What is needed –
Set down, word for word, every line of the material below from the one containing "Given: Close the 项目 side panel" through the one containing "1128x903 pixels.", but none of its pictures.

Study material –

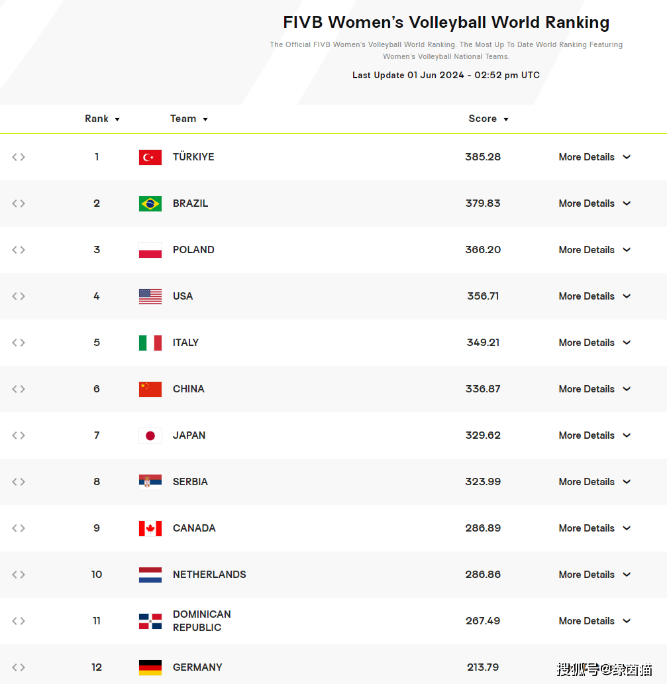Click the China flag icon
This screenshot has height=684, width=667.
(x=150, y=389)
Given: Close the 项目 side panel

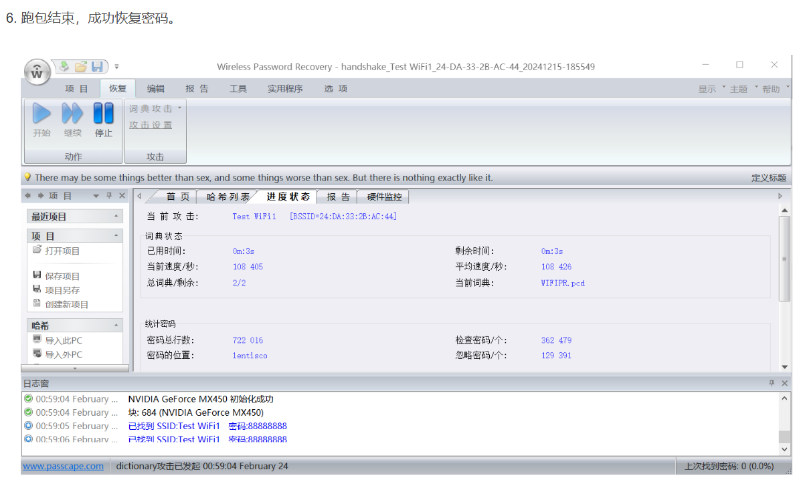Looking at the screenshot, I should point(122,196).
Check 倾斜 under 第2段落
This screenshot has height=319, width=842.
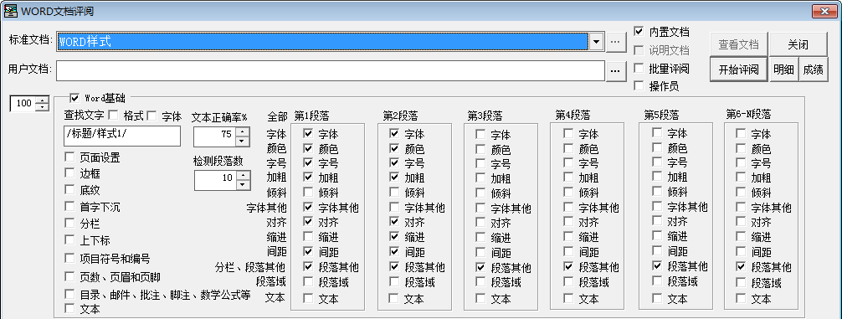[394, 192]
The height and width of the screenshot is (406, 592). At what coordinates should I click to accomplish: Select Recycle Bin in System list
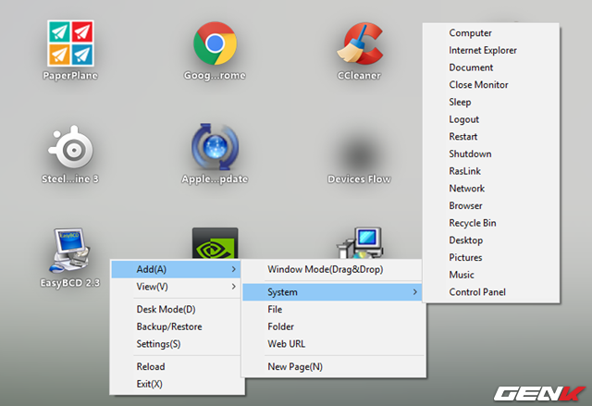pyautogui.click(x=472, y=223)
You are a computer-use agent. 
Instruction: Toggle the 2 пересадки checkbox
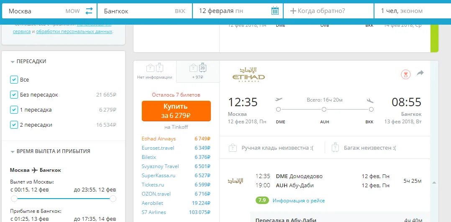[x=14, y=125]
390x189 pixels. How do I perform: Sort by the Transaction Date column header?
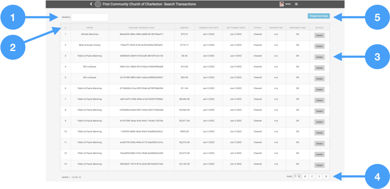coord(209,27)
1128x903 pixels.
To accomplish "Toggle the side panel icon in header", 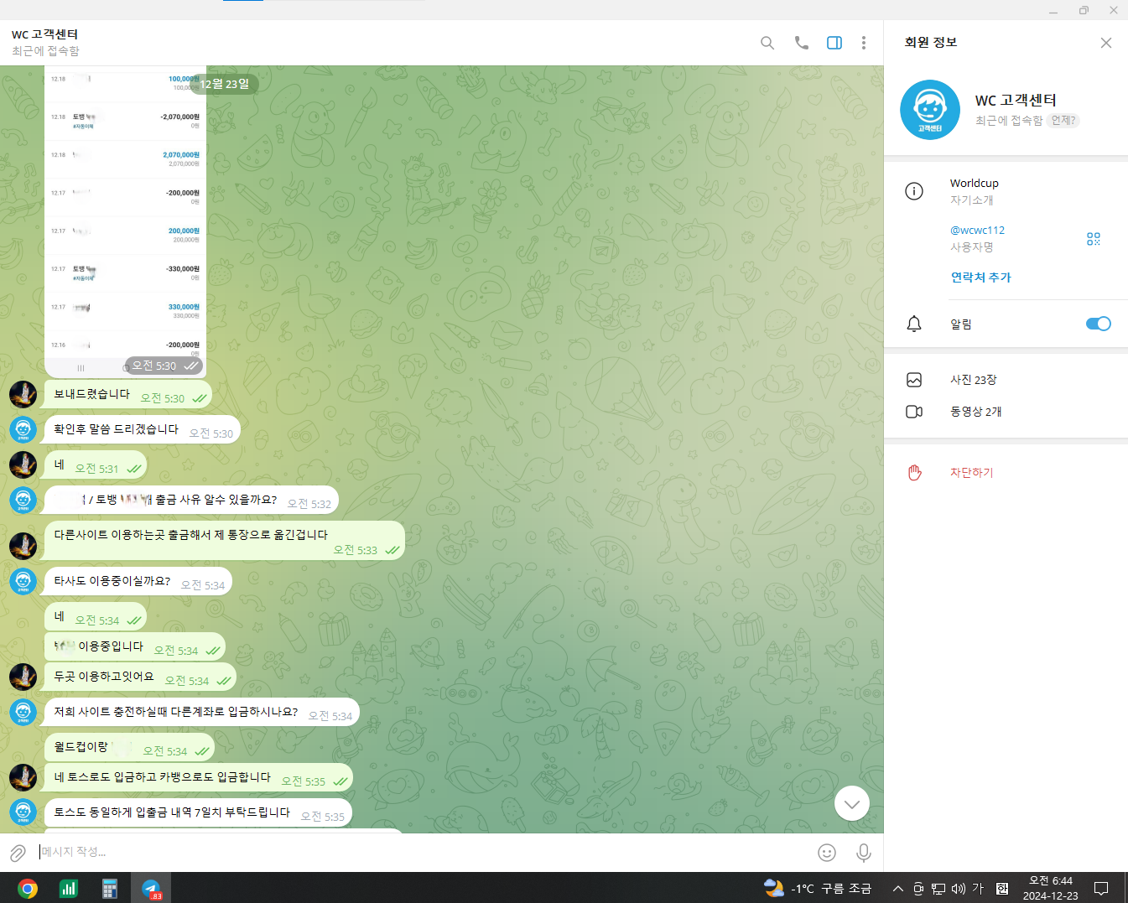I will (x=834, y=43).
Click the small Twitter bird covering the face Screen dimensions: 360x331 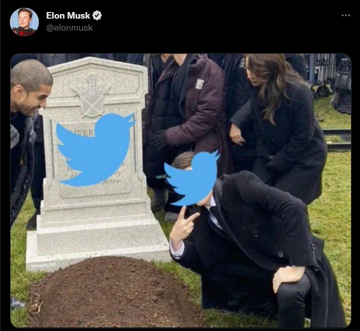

Result for this task –
Given: Close the 项目 side panel

Looking at the screenshot, I should point(122,196).
Check 倾斜 under 第2段落
This screenshot has height=319, width=842.
[394, 192]
The height and width of the screenshot is (406, 592). At what coordinates should I click to accomplish: Select Recycle Bin in System list
pyautogui.click(x=472, y=223)
You are a computer-use agent. 
Instruction: Toggle the 2 пересадки checkbox
[x=14, y=125]
390x189 pixels. How do I perform: Sort by the Transaction Date column header?
coord(209,27)
1128x903 pixels.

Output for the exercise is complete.